Required work >>
A. In the Java dynamic binding thread, copy out everything from "Java中的动态绑定？" down to "binding actually is?".
B. Pick up the Java dynamic binding thread where it stops and write what comes next.

Java中的动态绑定？

Question

I have a little confusion with Dynamic Binding in java. Here is a program, I want to know that, is there dynamic binding occurs or something else. What dynamic binding actually is?

class A {
int a;

public A() {
    a = 9;
}

public void show() {
    System.out.print("show in A ; ");
    System.out.println("a : " + a);
}
}
public class B extends A {
public B() {
    a = 8;
}

public void show() {
    System.out.print("show in B ; ");
    System.out.println("a : " + a);
}

public static void main(String[] args) {
    B p = new B();
    p.show();

    A q = new B();
    q.show();
}
}

Answer 1

It's here

 A q = new B();
 q.show();

Compiler uses virtual call instructions ( invokeVirtual or invokeInterface ) for methods which can be overriden (they cannot be static or private). In this code JVM detects that A.show is virtual and checks the actual type of q . Since it is B it calls B.show . If it were static JVM would call A.show and we would see

show in A

Answer 2

I guess I confused you previously.

Dynamic (or late) binding is how polymorphism is implemented in Java. It occurs any time an instance method is invoked.

In your example, we are interested in the occurrences here

p.show();

and here

q.show();

At compilation time, the static type of the variable will be checked to see if the method show() is accessible, failing if it is not.

Data shown >>
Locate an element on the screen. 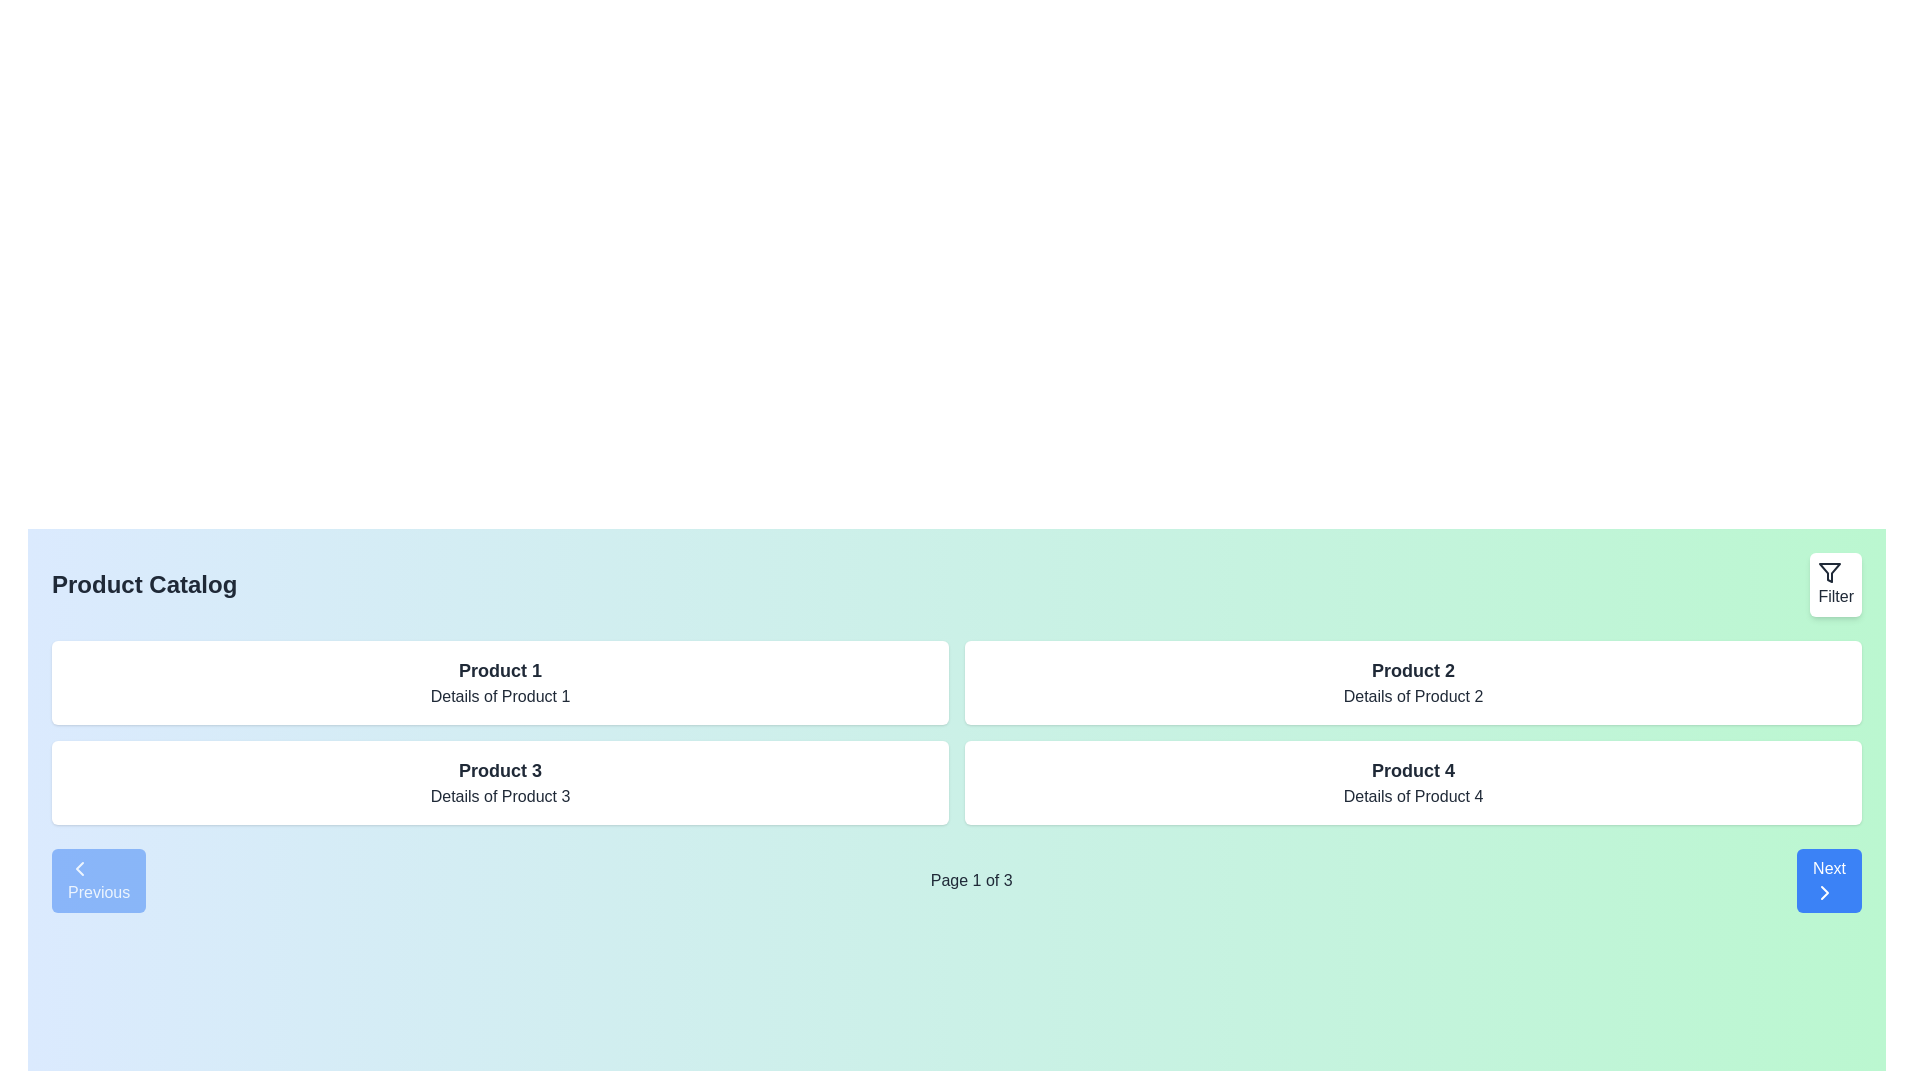 The height and width of the screenshot is (1080, 1920). the static text label that provides a description for 'Product 1', positioned below the sibling element containing the text 'Product 1' is located at coordinates (500, 696).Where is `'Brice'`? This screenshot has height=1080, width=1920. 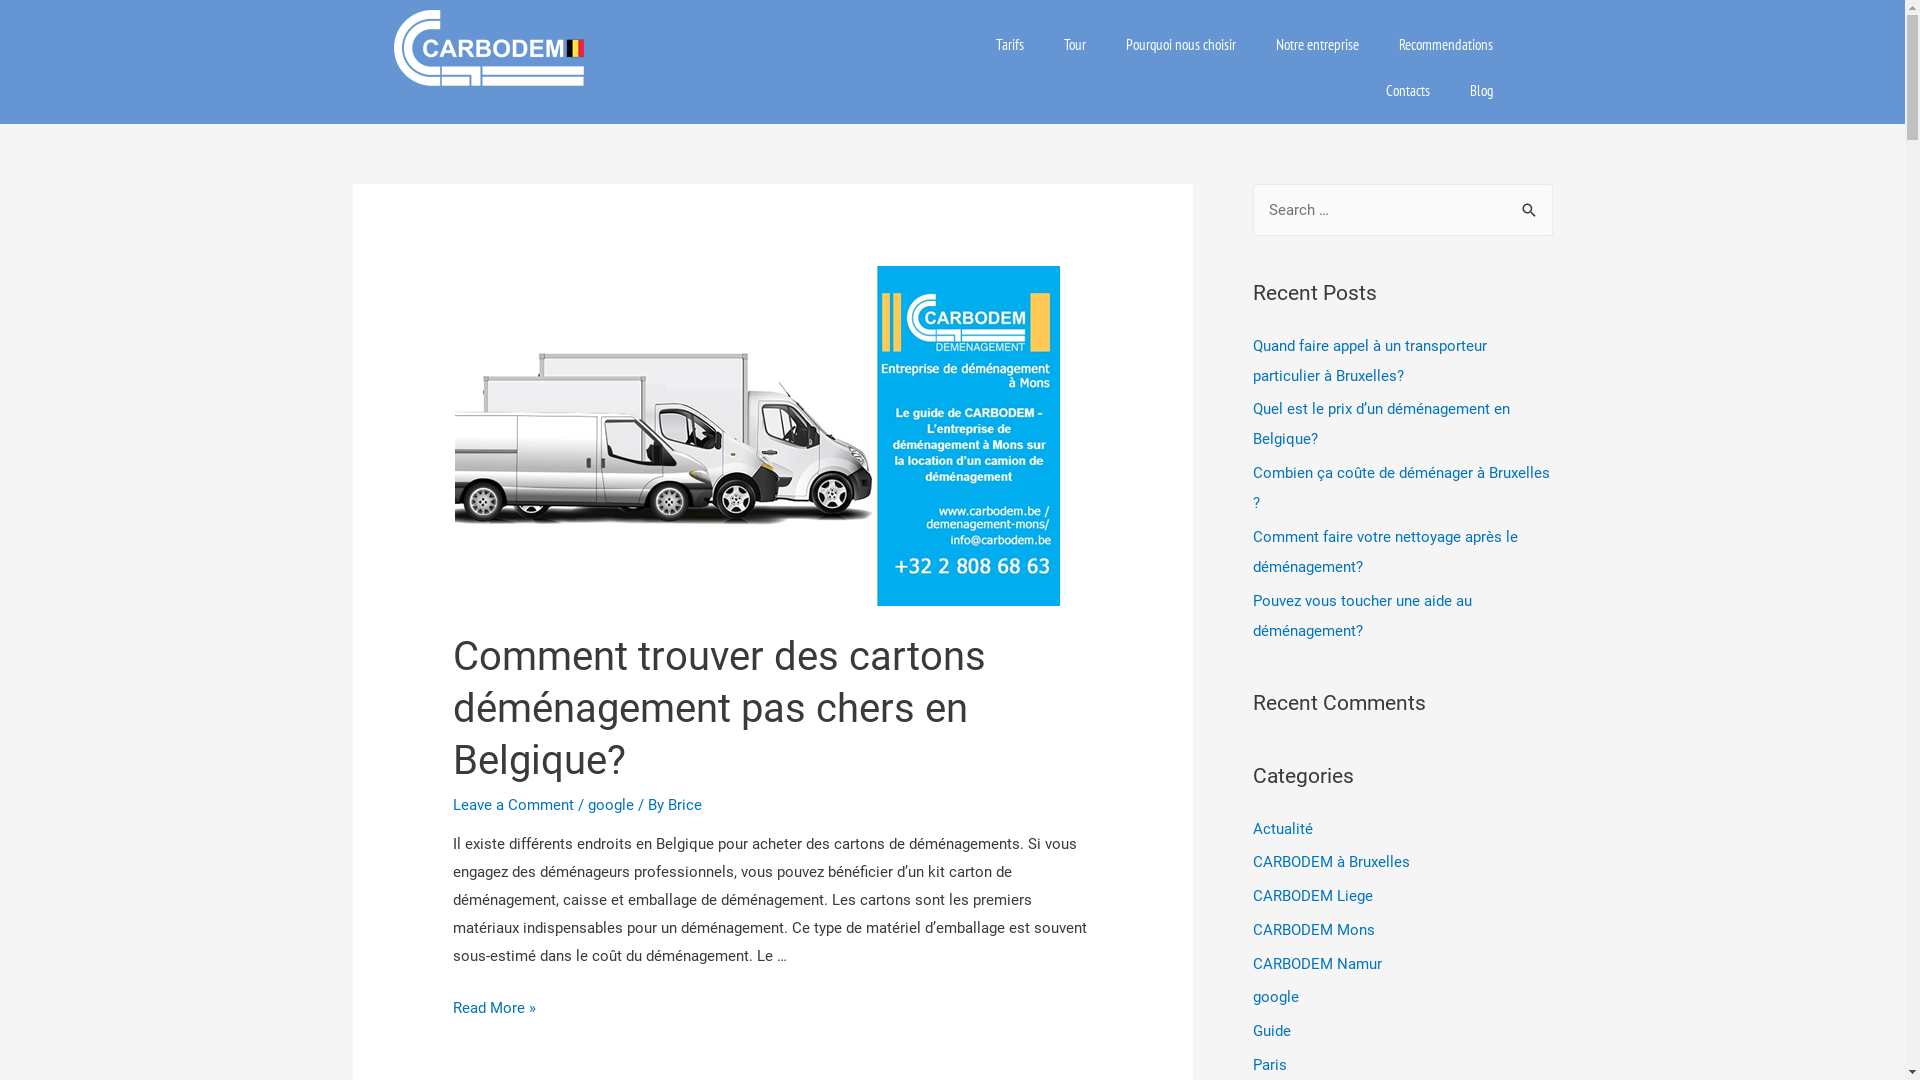 'Brice' is located at coordinates (685, 804).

The answers >>
A.
Java中的动态绑定？

Question

I have a little confusion with Dynamic Binding in java. Here is a program, I want to know that, is there dynamic binding occurs or something else. What dynamic binding actually is?

B.
At runtime (dynamic), the run time (dynamic) type of the object will be checked to find an implementation of the method. If one is found, it is used, if not, the JVM keeps looking up the inheritance hierarchy.

For example

A q = new B();
q.show();

at run time, q is of type B and B overrides show() so B#show() is invoked.

---

In your answer I had commented on, the overriden method did not play a part. It was more a question of constructor execution order.

Answer 3

The method show() invoked in the below lines

A q = new B();
q.show();

The target object of the show method is determined at runtime.

Answer 4

you can change it in your main method to implement polymorphism or dynamic binding:

public static void main(String[] args) {
    A a = new A();       
    a.show();

    a = new B();       
    a.show();
}

as you can tell that even the reference is never changed A a but what it refer is changed, as different instance it point to, difference behavior will be done!
This is so called polymorphism .

Much powerful polymorphism, after using reflect in java will indulge you! have fun!

Answer 5

- Binding is act of method call identifying and calling its method body .

- Java only supports Dynamic Binding, except few exception cases .

- The compiler can't understand which method call to be associated with which method body ... so its the responsibility of the method call to associated itself to its appropriate method body.

- Its very important to know that Fields (Instance Variables) are NOT POLYMORPHIC IN NATURE.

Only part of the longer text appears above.